In November 1998, the company reached an agreement with all three institutional holders of the preferred stock that established the minimum conversion price but also stipulated that such minimum would be eliminated should the company's common stock no longer be traded on the Nasdaq SmallCap Market.
Since the company's common stock began trading on the OTC BB in May 1999, the preferred stockholders have agreed to several oral agreements to temporarily extend the minimum conversion price. These extensions have now expired.
Since the placement of the preferred stock in July 1998, 107 preferred shares, representing approximately 54 percent of the total issue, have been converted and are believed to have been sold to the public by the preferred shareholders.
Commenting on the intentions and actions of the preferred investors, Carmine T. Oliva, the company's chairman, president and chief executive officer, stated "Our preferred shareholders have held a substantial portion of their stock for over one year which evidences their long-term investment strategy with respect to the company's common stock.
"We continue to maintain close and mutually supportive relations with all three investors and do not expect the elimination of minimum conversion price to change the investment direction of the three preferred shareholders to the determent of the company's common stock trading price."
Oliva added, "One of the three preferred shareholders, representing 25 percent of the total preferred stock issue, has stated its intention to hold all remaining shares for long-term appreciation.
"The second investor, also representing 25 percent of the issue, has stated its intention to convert and sell only the minimum number of shares necessary to regain the remainder of its original investment as and when the public market can absorb these shares in an orderly fashion and expects to hold the remaining shares for long-term appreciation.
"The third investor, representing the remaining 50 percent of the issue, is primarily focused on the private placement of its stock in amounts sufficient to regain its original investment and intends to hold its remaining shares for long-term appreciation."
MicroTel International Inc. is a holding company for its three wholly owned subsidiaries -- CXR Telcom Corp. in Fremont, Calif.; CXR, S.A. in Paris and XIT Corp. in Ontario and its 40 percent owned affiliate company Digital Transmission Systems Inc. located near Atlanta.
CXR Telcom Corp., CXR, S.A. and Digital Transmission Systems design, manufacture and market electronic telecommunication test instruments, wireless and wireline voice, data and video transmission and networking equipment.
XIT Corp. designs, manufactures and markets information technology products, including input and display components, subsystem assemblies and power supplies.
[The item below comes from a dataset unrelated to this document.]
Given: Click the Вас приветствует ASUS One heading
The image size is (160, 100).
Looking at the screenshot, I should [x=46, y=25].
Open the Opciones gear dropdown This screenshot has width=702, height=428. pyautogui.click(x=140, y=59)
The company operates out of facilities in the United States, France, England and Japan.
The statements in this news release relating to matters that are not historical are forward-looking statements which involve risks and uncertainties including, without limitation, economic and competitive conditions in the markets served by the company affecting the demand for the company's products, product pricing, market acceptance, access to distribution channels and other risks detailed from time to time in the company's Securities and Exchange Commission filings. These risks could cause actual results to differ materially from those anticipated or described herein.